Task description :: Give the data below, from its first line through the line containing "The image size is (1920, 1080).", inclusive, as a Markdown table with the columns n and Line, where n is the row number and Line is the line itself, leaving out blank lines.

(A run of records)
>>>

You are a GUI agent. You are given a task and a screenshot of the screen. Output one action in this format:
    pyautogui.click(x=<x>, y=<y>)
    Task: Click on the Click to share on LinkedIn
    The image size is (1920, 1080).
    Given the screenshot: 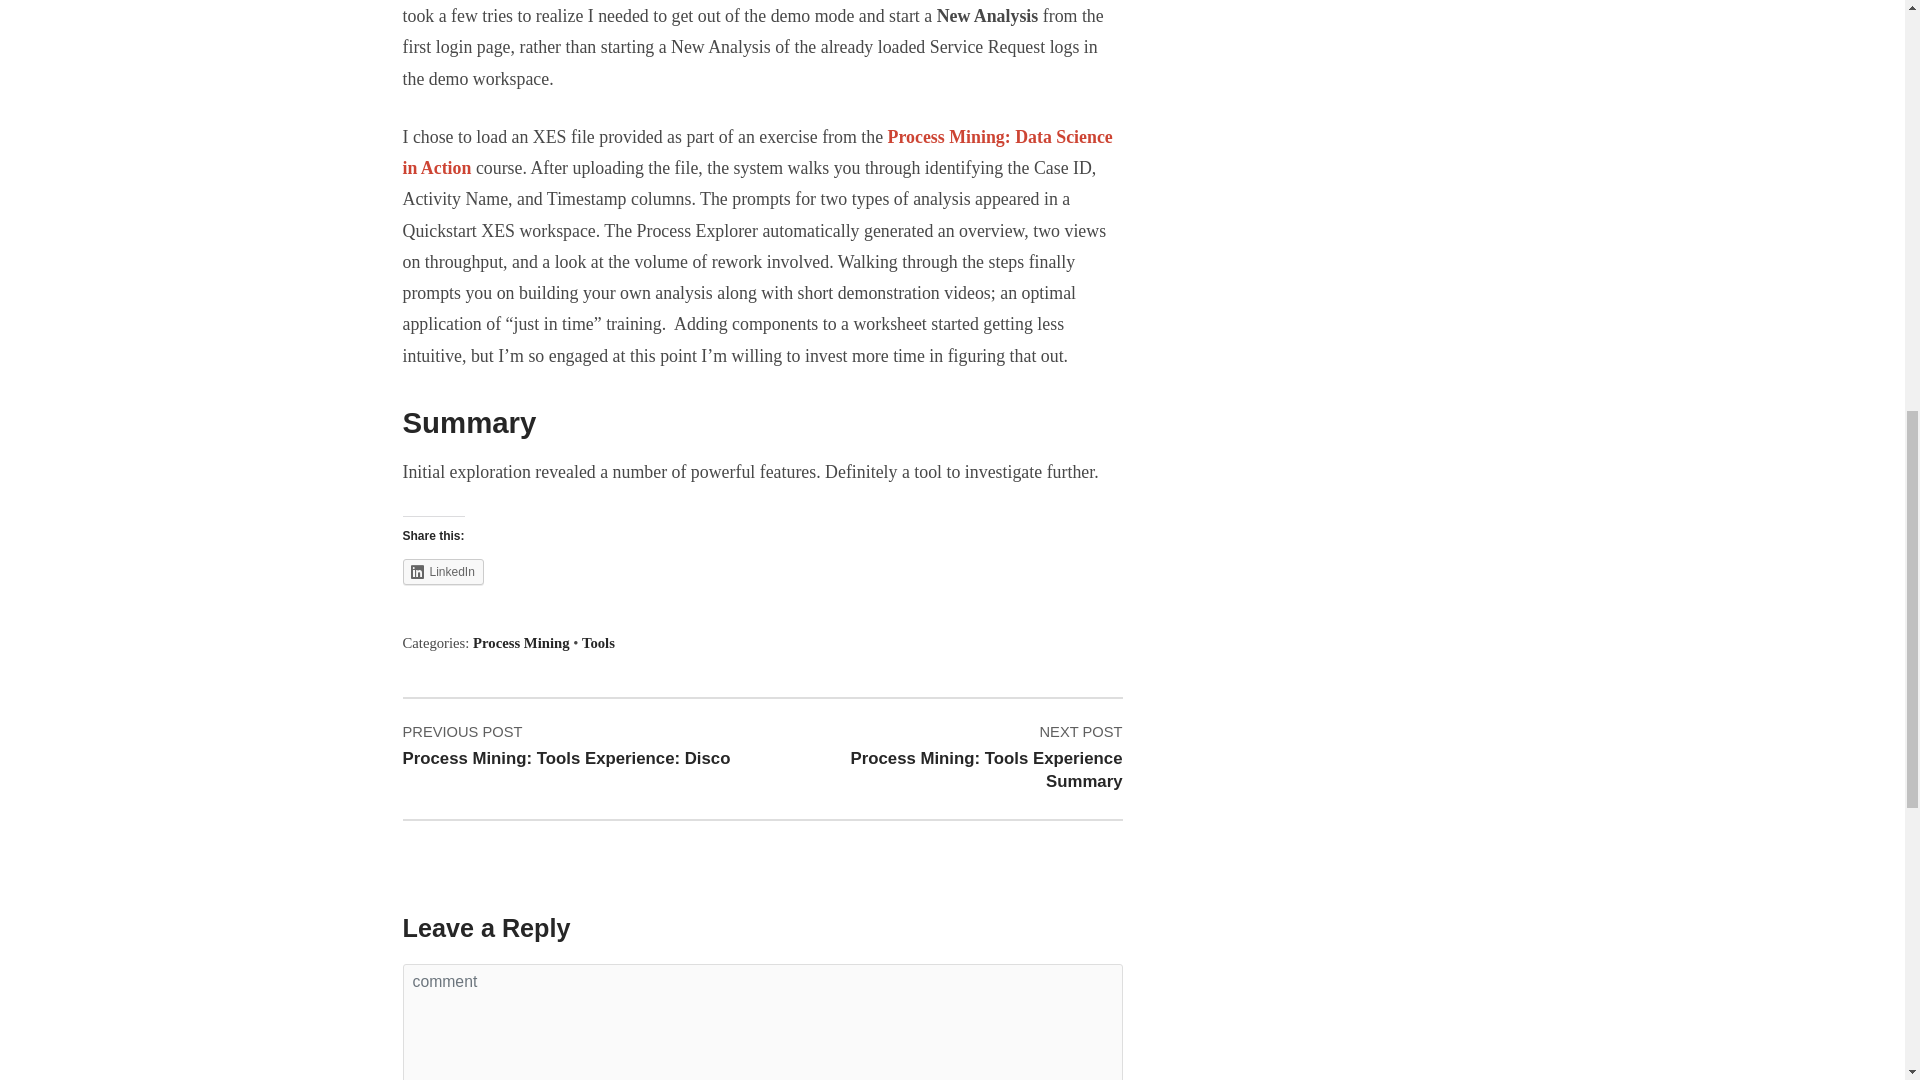 What is the action you would take?
    pyautogui.click(x=442, y=572)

<<<

Final result ::
| n | Line |
|---|---|
| 1 | You are a GUI agent. You are given a task and a screenshot of the screen. Output one action in this format: |
| 2 |     pyautogui.click(x=<x>, y=<y>) |
| 3 |     Task: Click on the Click to share on LinkedIn |
| 4 |     The image size is (1920, 1080). |